→ TASK REQUIREMENTS
Spot each line in the data below containing "agent" and copy it.

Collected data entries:
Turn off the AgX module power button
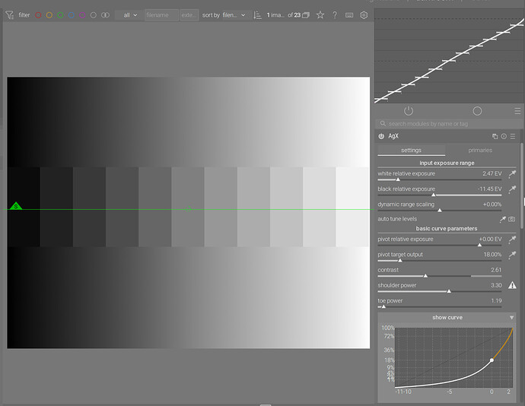525x406 pixels. 381,136
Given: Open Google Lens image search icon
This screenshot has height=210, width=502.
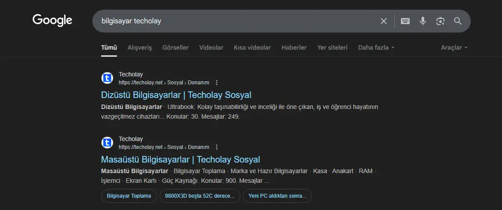Looking at the screenshot, I should click(440, 21).
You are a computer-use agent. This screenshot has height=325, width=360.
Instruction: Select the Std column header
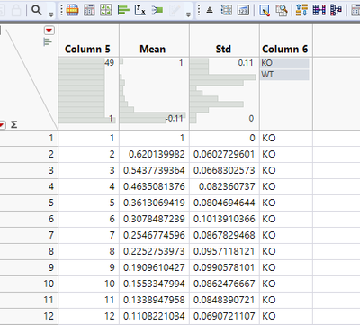point(223,49)
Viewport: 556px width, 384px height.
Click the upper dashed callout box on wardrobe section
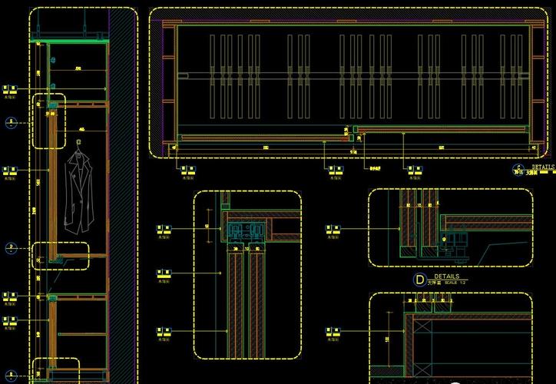(48, 121)
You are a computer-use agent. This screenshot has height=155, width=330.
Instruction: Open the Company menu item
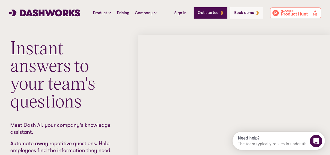(144, 13)
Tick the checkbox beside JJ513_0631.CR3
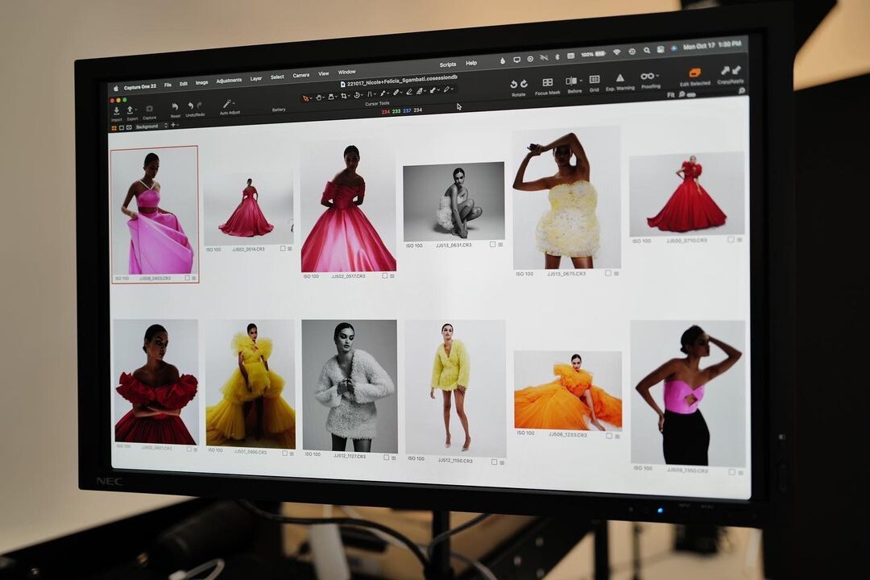Image resolution: width=870 pixels, height=580 pixels. pos(491,244)
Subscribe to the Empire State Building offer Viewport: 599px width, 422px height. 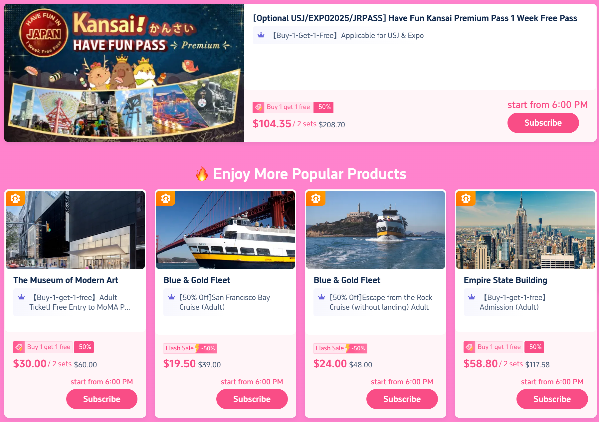click(x=552, y=399)
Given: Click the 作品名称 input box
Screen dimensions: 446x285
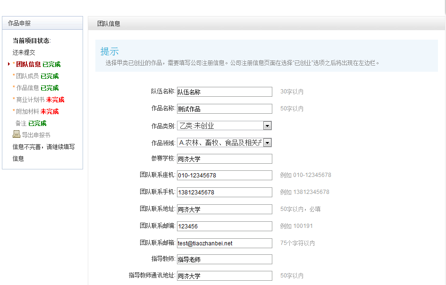Looking at the screenshot, I should tap(225, 109).
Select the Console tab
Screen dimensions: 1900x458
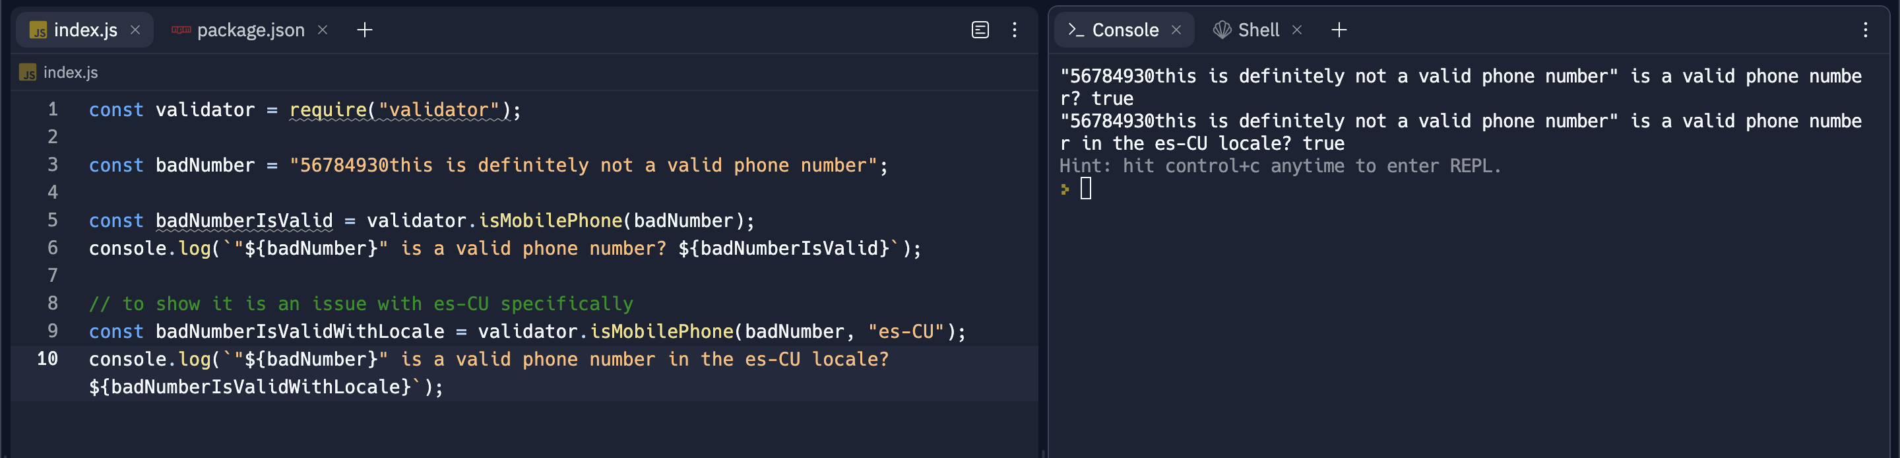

→ PROBLEM SOLUTION
You are a computer-use agent. This screenshot has height=325, width=360.
You are a computer-use agent. This screenshot has height=155, width=330.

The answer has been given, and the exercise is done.